Si esa tipología fuera considerada como una hipótesis para la comprensión de las interacciones entre los desarrollos tecnocientíficos y los contextos sociales, la contrastación de la misma no debería buscarse sólo en la literatura académica sobre los temas metacientíficos, sino también en su virtualidad para orientar acciones concretas que hagan posible la implantación educativa de una nueva concepción de la ciencia y la tecnología en su contexto social. Es decir, en su capacidad para aproximar ciencia y sociedad a través de la mejora de la enseñanza de la ciencia y sobre la ciencia.

Notas

1.- Este trabajo forma parte de un Proyecto de Cooperación entre el Departamento de Filosofía de la Universidad de Oviedo y varios Institutos de Enseñanza Secundaria de Asturias. Dicho proyecto ha sido financiado por el MEC según Resolución de 27/1/98 (BOE del ll/2/98).
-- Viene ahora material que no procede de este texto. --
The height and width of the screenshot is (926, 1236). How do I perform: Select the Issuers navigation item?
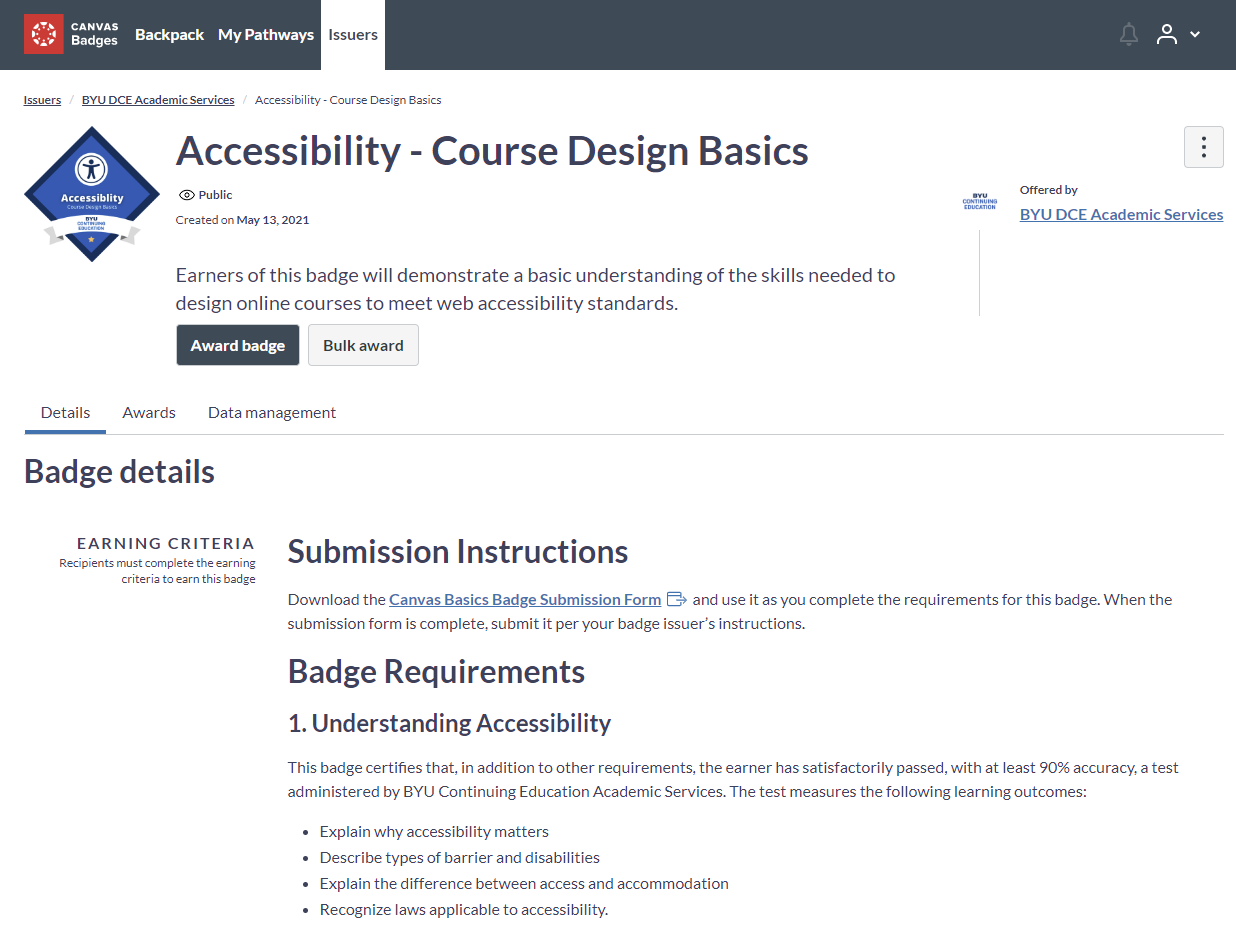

Además de los coordinadores arriba firmantes, también forman parte del proyecto los profesores Ricardo Arribas Ramírez, Ángel Camacho Álvarez, Luis Eloy Fernández García, Serafín González Fernández, Juan Carlos González Galbarte, Cristina Lejarza Portilla, José A. Méndez Sanz, María Ángeles Moral Ungidos y José M." Pires Gómez.

2.- Véase, por ejemplo, Barnes et al. (1996), Bloor (1976/1992), Chalk (1998), Collins y Pinch (1993), Echeverría (1995), González García et al. (1996), Jasanoff et al. (1995), Iranzo et al. (1995), Latour (1987), Sanmartín et al. (1992), Solís (1 994), Winner (1986) y Woolgar (1988).

3.- Véase, por ejemplo, Alonso et al. (1996), González García et al. (1996) (1997), Medina y Sanmartin (1990) y Rodríguez Alcaraz et al. (1997).

4.- Véase López Cerezo y Luján (1998).

5.- Véase Merton (1973).

6.- Véase Tiles y Obercliek (1995).

7.- Véanse, respectivamente, las tradiciones humanística e ingenieril de reflexión filosófica sobre la tecnología en Mitcham (1994).

8.- Una obra clásica que se sitúa en los orígenes de esta tradición es Science, Technology and Society: A Cross-Discplinary Perspective, editada en 1977 por Spiegel-Rösing y D. de Solla Price. Véase, sobre la distinción entre tradiciones, González García et al. (1996).

9.- Por su parte, una obra pionera de esta tradición, donde los contenidos CTS son incluidos en un mismo campo de trabajo, es A Guide to the Culture of Science, Technology and Medicine, editada por P. Durbin en 1980.

10.- Un estudio sobre los mecanismos de participación y la realidad española al respecto puede encontrarse en López Cerezo et al. (1998).

11.- Véase al respecto López Cerezo (1997).

12.- Nos alejamos así de posiciones postmodernas donde estas distinciones se difuminan. Véase, por ejemplo, Rouse (1987).

13.- Véase al respecto Waks (1990).

14.- El contexto en el que surge esta propuesta es el trabajo didáctico de varios Institutos de Enseñanza Secundaria de Asturias en estrecha colaboración con el Departamento de Filosofía de la Universidad de Oviedo. Tal cooperación se enmarca en el proyecto de investigación financiado por el MEC mencionado antes.